### EXERCISE TEXT ###
Clinton is not completely writing off the entire white working class. She turned against the Trans-Pacific Partnership trade agreement. She has gamely proposed an aid package for coal communities, despite her infinitesimal chances in West Virginia. Even in her “Basket of Deplorables” comments, she distinguished between the bigoted and those who “feel that the government has let them down, the economy has let them down, nobody cares about them, nobody worries about what happens to their lives and their futures, and they're just desperate for change.”
But what she doesn’t do is rationalize “white resentments,” as Obama did in 2008 and as many Democrats did before him, which certainly cuts off her ability to win votes from whites who carry racial resentments.
Democrats have been the party of civil rights ever since the 1964 Civil Rights Act scrambled partisan affiliations. Yet no Democrat has won the presidency without, in some fashion, bowing to racial grievances by whites. If Hillary Clinton does so for the first time, it will confirm a new kind of election math can work for the Democrats and forever change how American elections are won and lost.
Melissa McEwan captures the real life impact of the choice Clinton has made in one perfect Tweet:
Again I will note the basket of deplorables are deplorable TO people who are more likely to support Clinton. She's defending us; it matters.— Melissa McEwan (@Shakestweetz) September 13, 2016
Finally, a timely reminder from Peter Daou, writing for Shareblue:
Garrison Keillor waxes eloquent about Hillary Clinton’s quest to break a 227-year barrier:
“Some day historians will get this right and look back at the steady pitter-pat of scandals that turned out to be nothing, nada, zero and ixnay and will conclude that, almost a century after women’s suffrage, almost 50 years after Richard Nixon signed Title IX into law, a woman was required to run for office wearing concrete shoes. Check back fifty years from now and if I’m wrong, go ahead and dance on my grave.”
###
◆ **ABOUT THIS TASK**: Write the next part of the commentary on Hillary Clinton's 2016 presidential campaign, picking up after its closing quotation.
### PROVIDED MATERIAL ###
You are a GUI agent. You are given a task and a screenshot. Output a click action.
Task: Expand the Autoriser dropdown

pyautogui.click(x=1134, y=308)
###
### PROVIDED MATERIAL ###
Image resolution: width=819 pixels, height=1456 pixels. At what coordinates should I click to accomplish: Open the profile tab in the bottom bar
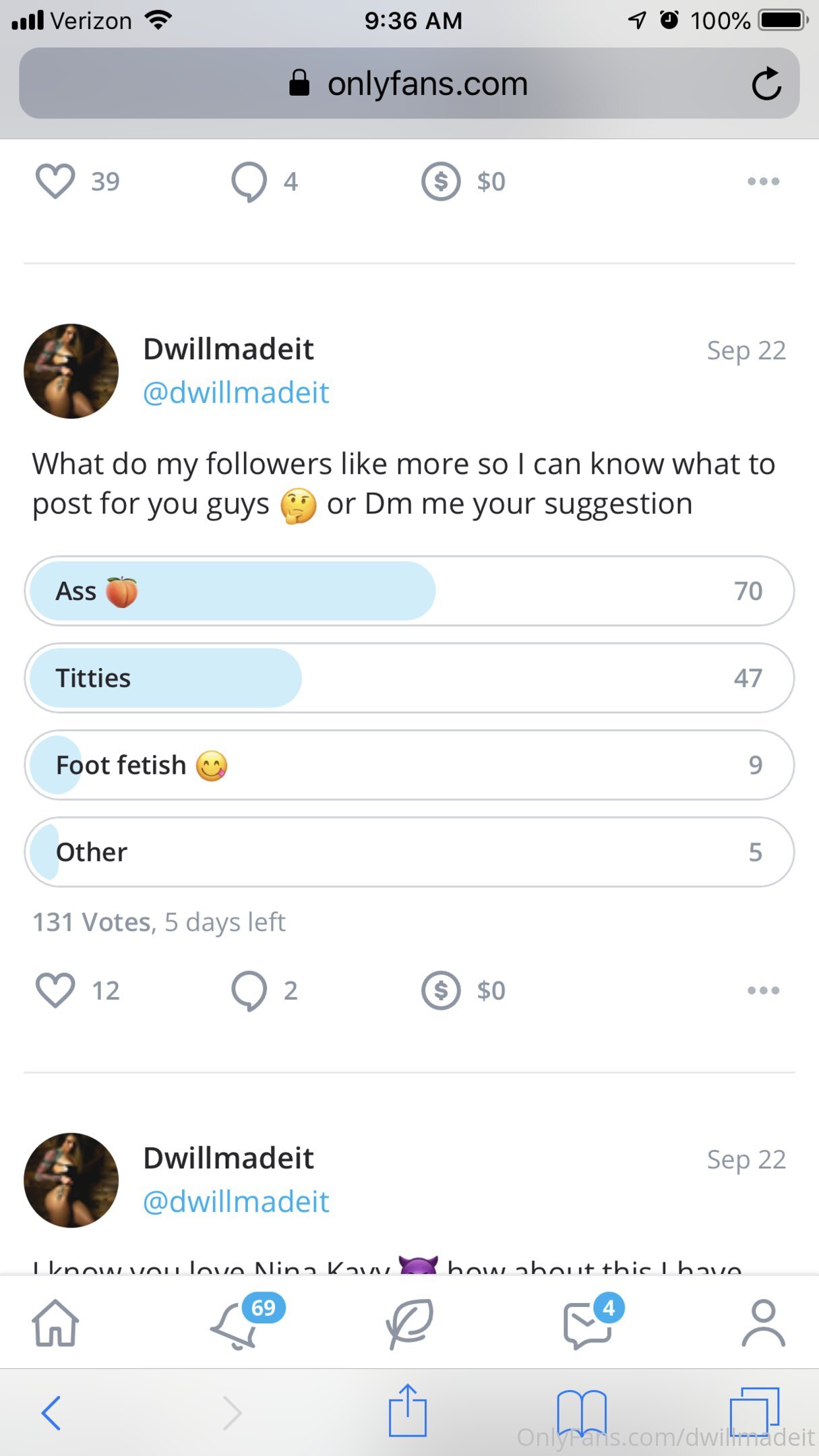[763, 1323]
###
### PROVIDED MATERIAL ###
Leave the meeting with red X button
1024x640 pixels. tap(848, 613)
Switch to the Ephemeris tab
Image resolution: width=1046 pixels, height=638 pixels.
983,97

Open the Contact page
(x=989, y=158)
###
◆ **ANSWER TO THE EXERCISE**:
Keillor has the courage to say what far too many observers won’t: Pretending Hillary Clinton’s gender isn’t a monumental obstacle to her candidacy is denying a quarter millennium of institutional sexism.
This was never going to be a cakewalk, no matter who Hillary Clinton faced. It wasn’t going to be a cakewalk for any Democratic nominee. The rightwing attack apparatus would do its brutally efficient work on any candidate the Democrats nominated. The corporate media would do their part to enable the right’s attacks.
The real wonder is that Hillary Clinton, facing a double standard of colossal proportions, is still winning. It will be a tough slog every single day until November 8.